How to complete this task: Wherever a line of the listing holds the string "Open", copy that line.

Information provided:
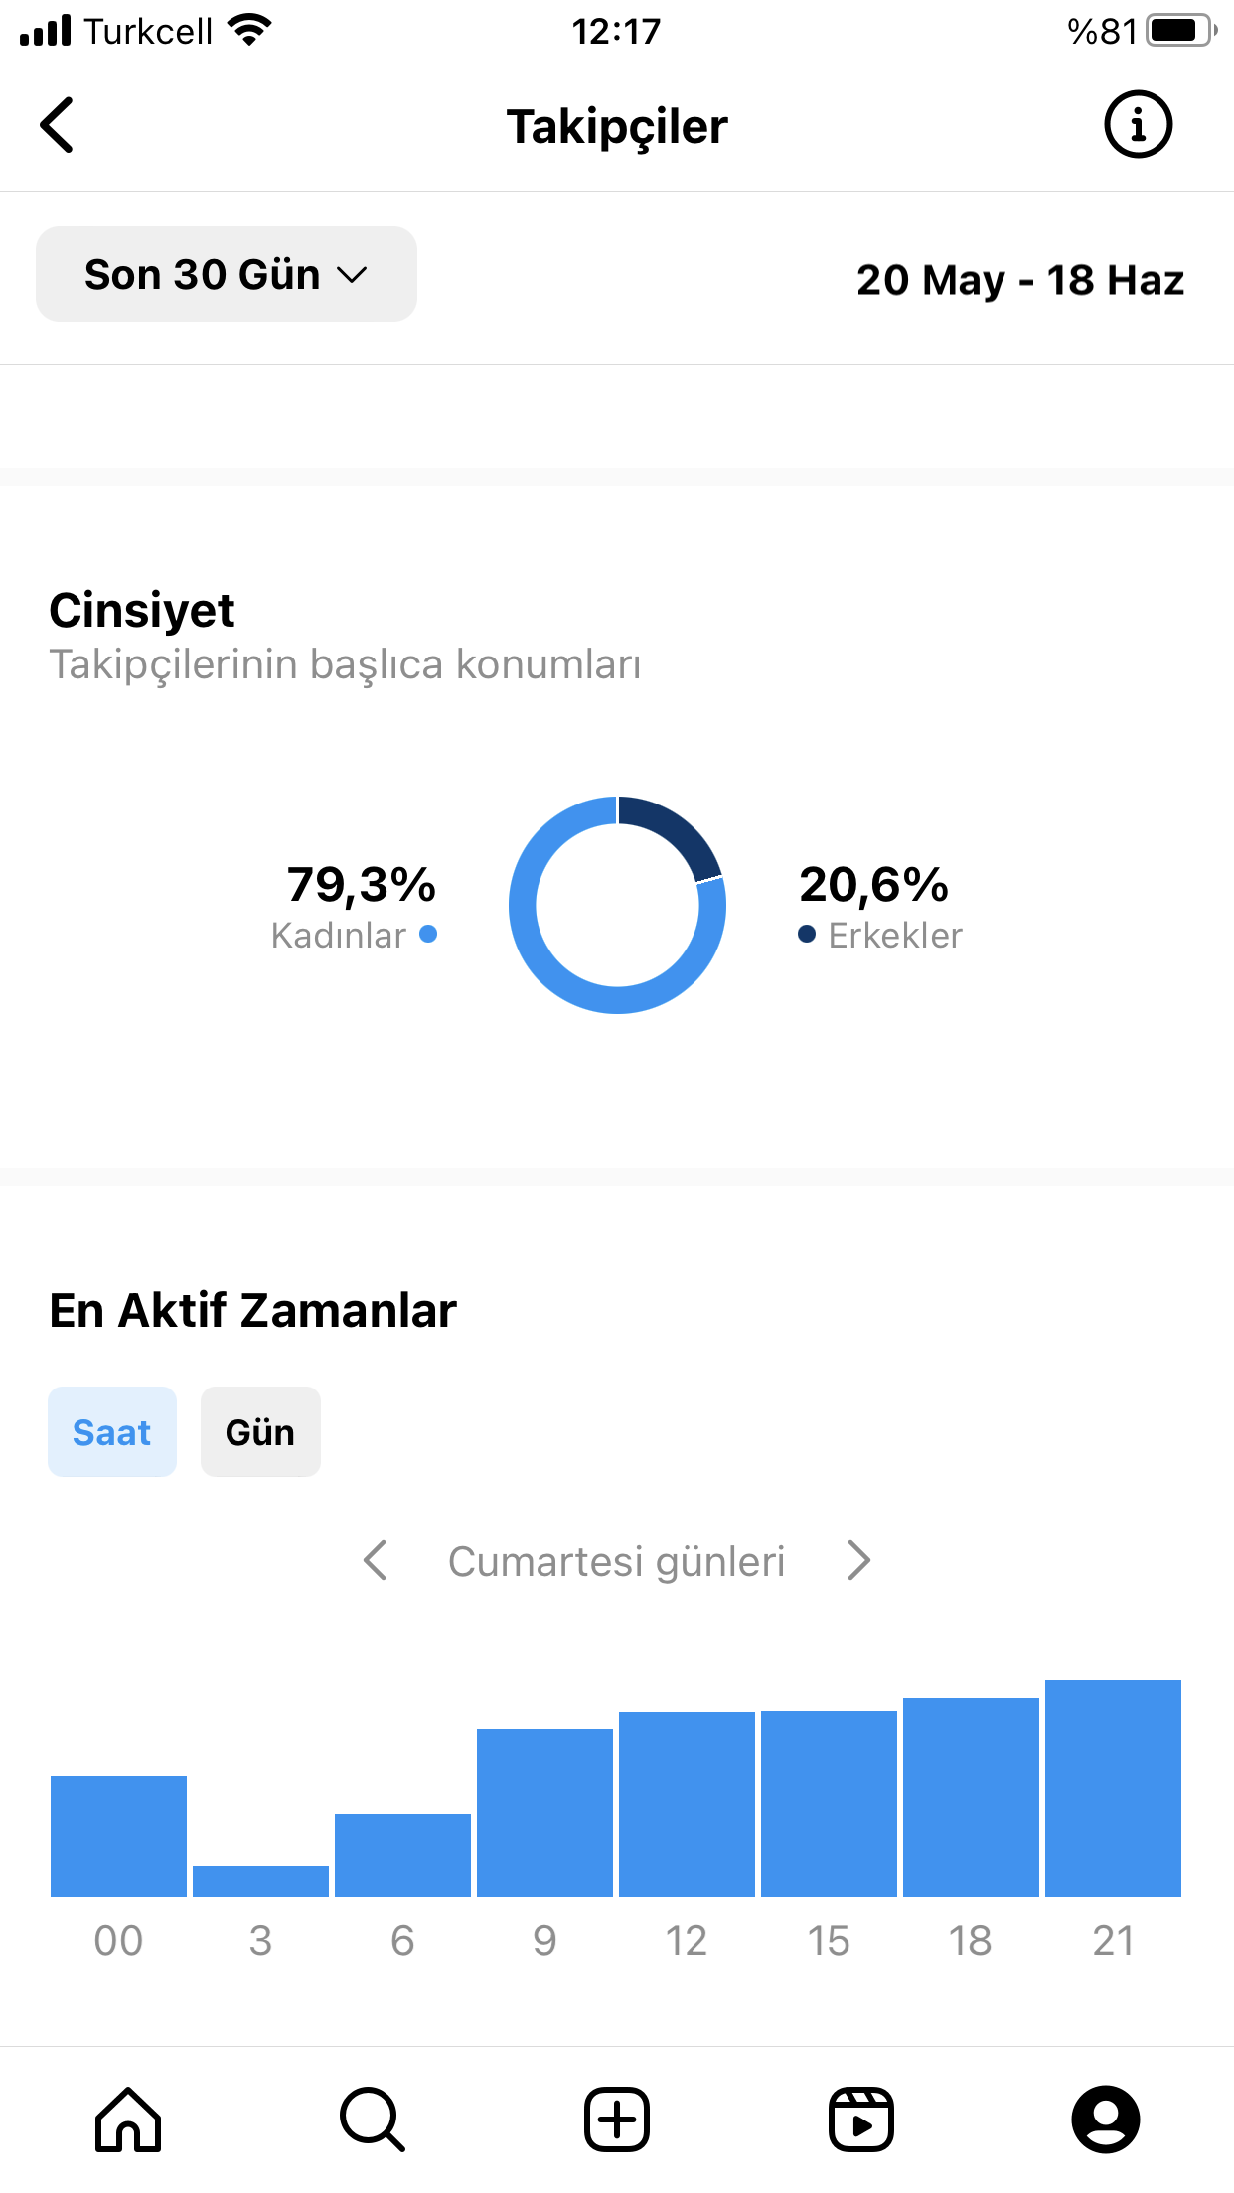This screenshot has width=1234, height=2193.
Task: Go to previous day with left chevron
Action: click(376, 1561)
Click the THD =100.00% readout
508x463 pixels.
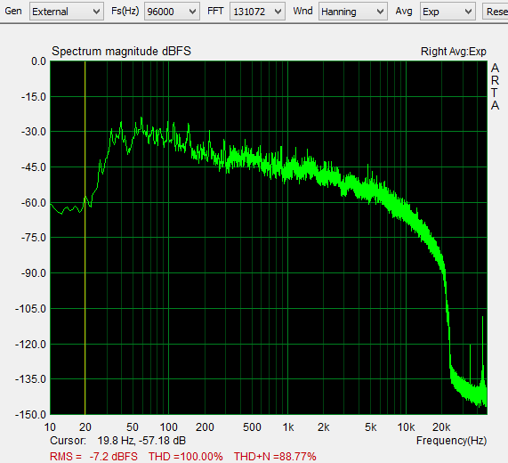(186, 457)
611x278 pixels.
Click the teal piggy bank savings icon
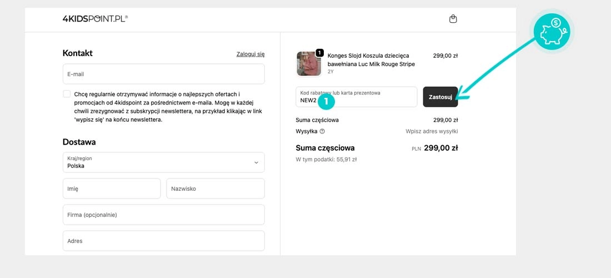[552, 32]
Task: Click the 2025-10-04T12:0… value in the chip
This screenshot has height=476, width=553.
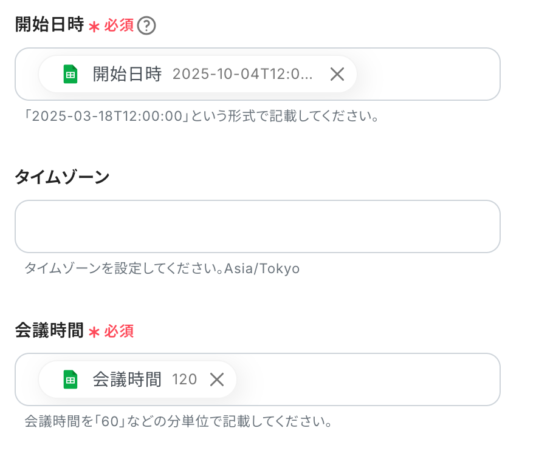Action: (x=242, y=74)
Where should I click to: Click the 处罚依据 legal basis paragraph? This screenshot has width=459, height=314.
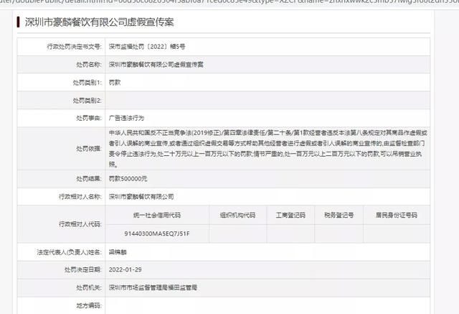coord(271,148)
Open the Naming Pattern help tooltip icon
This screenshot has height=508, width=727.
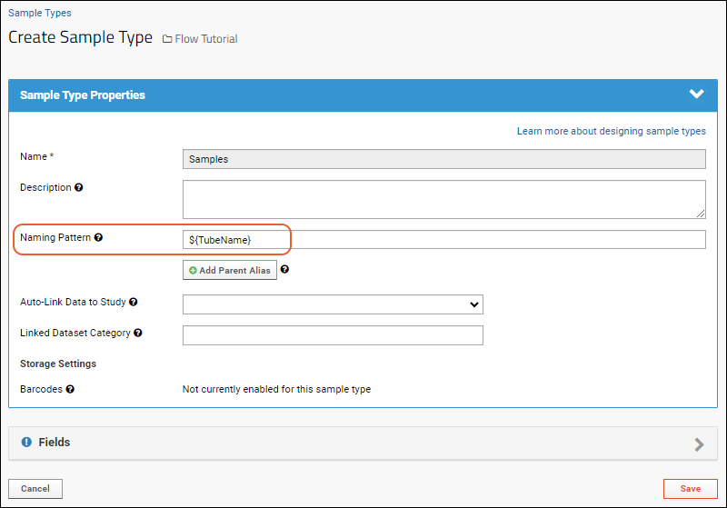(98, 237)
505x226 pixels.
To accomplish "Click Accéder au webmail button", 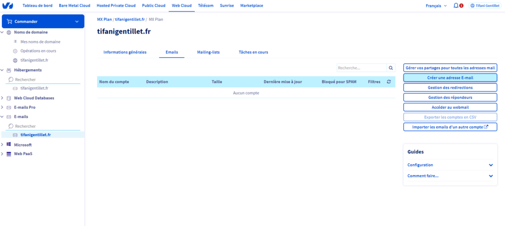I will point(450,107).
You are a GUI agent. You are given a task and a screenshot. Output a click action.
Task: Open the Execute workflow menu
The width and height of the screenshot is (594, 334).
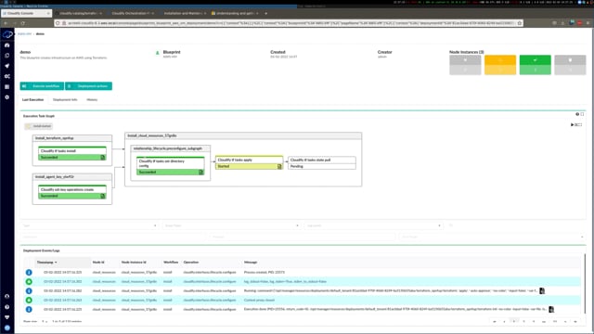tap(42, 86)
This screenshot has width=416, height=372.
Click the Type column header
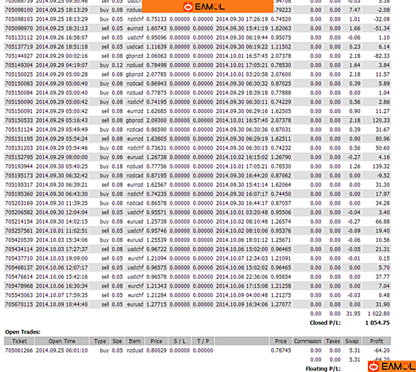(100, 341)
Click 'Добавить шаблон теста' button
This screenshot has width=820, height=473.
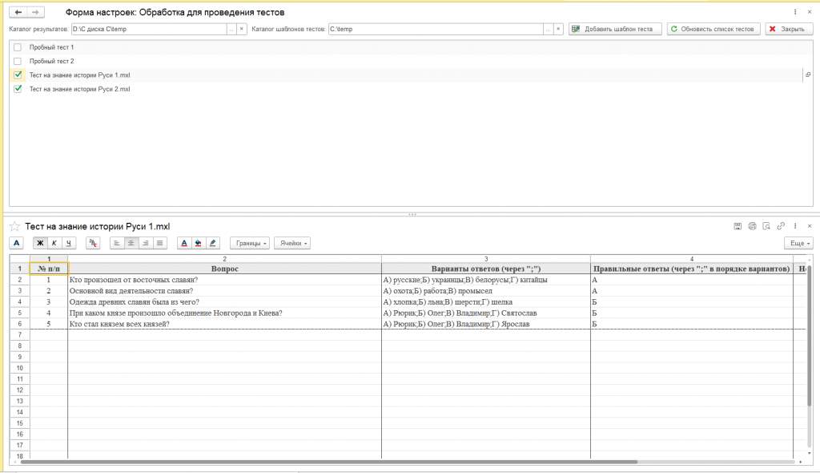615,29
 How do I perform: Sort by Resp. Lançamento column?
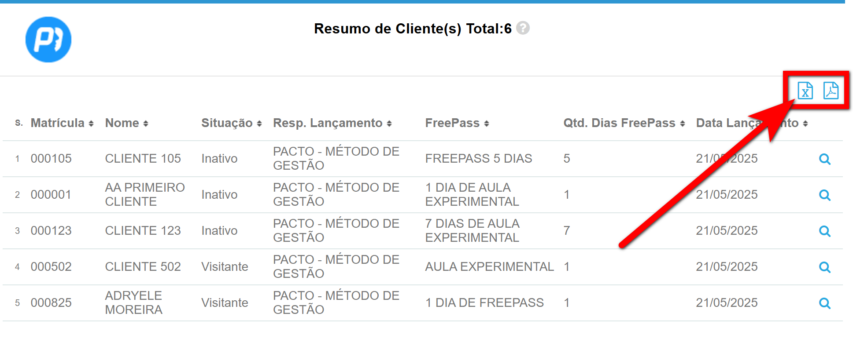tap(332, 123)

Response:
Open the Naming Pattern help tooltip icon
Task: Open the Execute workflow menu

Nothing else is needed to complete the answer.